Y por fin, los Alpes

Ésta fue, sin duda, la jornada que más recordaremos de nuestra semana en la zona de Saboya y Ródano-Alpes. Y pese a que no fue la más preparada, resultó un día de grandes sensaciones. Nuestro anfitrión (ya sabéis, el futuro duque de Saboya) nos había preparado varias excursiones, que fuimos adaptando y modificando sobre la marcha, pero esta era intocable: él quería ir al Mont Blanc aprovechando nuestra estancia. Así que cogimos el coche y la carretera, sin madrugar demasiado, y nos encaminamos hacia allá. Era fácil, sólo había que ir en dirección a las cumbres, omnipresentes desde cualquiera de los valles. Nos llamó la atención lo fácil que era llegar hasta la misma cordillera, pero cuando vimos todas las infraestructuras turísticas (villas olímpicas de los juegos de invierno, escuela de alta montaña, apartamentos y hoteles, todo con un aire muy setentero) lo entendimos mejor.

 

No teníamos muy claro qué íbamos a hacer, ni dónde exactamente, pero esta cuestión se resolvió sola gracias al chico, totalmente equipado para hacer snowboard, que hacía dedo en la carretera y que, por supuesto, recogimos. Empezamos a hablar y al contarle nuestro no-plan nos recomendó la que consideraba como mejor opción: ir hasta Chamonix, el pueblo en cuyo término se ubica el pico, y cuyo valle es el que más resguardado queda del aire, y hacer allí cualquier caminata. Total, que hablando, hablando, el chaval se pasó de su parada, acabó con nosotros en el pueblo y tuvo que hacer dedo otra vez para retroceder algunos km.
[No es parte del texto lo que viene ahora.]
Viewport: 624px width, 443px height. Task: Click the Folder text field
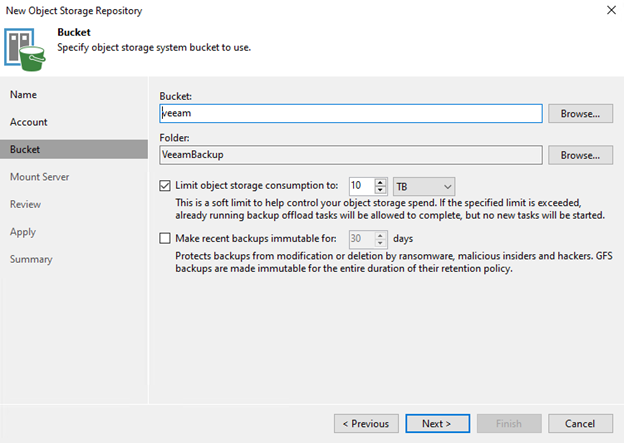(x=350, y=155)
Cosas que pasan. Y así, llegamos a destino.

 

Como no es que fuésemos precisamente bien preparados (llevábamos un par de raquetas y dos bastones, y éramos tres) y era ya media mañana, decidimos hacer un paseo sencillo, sólo queríamos pisar nieve, caminar por la montaña y ver sus cumbres. Y el día nos acompañaba para hacer buenas fotos.

 

Aunque ya había empezado el deshielo, la capa de nieve seguía siendo generosa, y el caminar era lento. Apenas hablábamos. Los montañeros iban disfrutando del entorno, y yo iba absorta en mis recuerdos. Había escuchado en casa, durante toda mi vida, hablar decenas de veces del Mont Blanc por parte de alguien que lo vio durante años, siempre con su cumbre nevada, invierno y verano, y que hoy ya no está. Por alguna razón, ese día me sentí más cerca de él, poniendo imagen a aquellos viejos relatos.

 

Lo que más nos llamaba la atención era la diferencia con otras montañas conocidas. Las cumbres alpinas no son tanto montañas, sino macizos, con grandes bases que van ascendiendo poco a poco, creando inmensas e imponentes moles. Sin embargo, la gran anchura de los valles evita la sensación de enclaustramiento, pese a las paredes verticales de entre 4000 y 4800 metros que te rodean. Y otra curiosidad es que los Alpes nacen tan bajos que, a pesar de la altura de sus cumbres, algunos fondos de valles están próximos al nivel del mar. En este caso, partimos ya de los 750 y llega hasta los 4.810 del pico, que, por cierto, sigue creciendo.

Valle Montblanc

Y así, tras una breve caminata ascendiendo, es como acabamos frente a la cumbre del Mont Blanc, el techo de Europa. Y ahí me tenéis, a mí, que soy de Huesca y nunca he hecho  cumbres ni caminatas en el Pirineo, bautizándome como montañera en los Alpes. La vida siempre te sorprende.

 

 

El día acabó con la tradición montañera de almorzar con vino, detalle que yo desconocía, pero que nuestro anfitrión había previsto. Por supuesto, vino aragonés, que la ocasión lo merecía.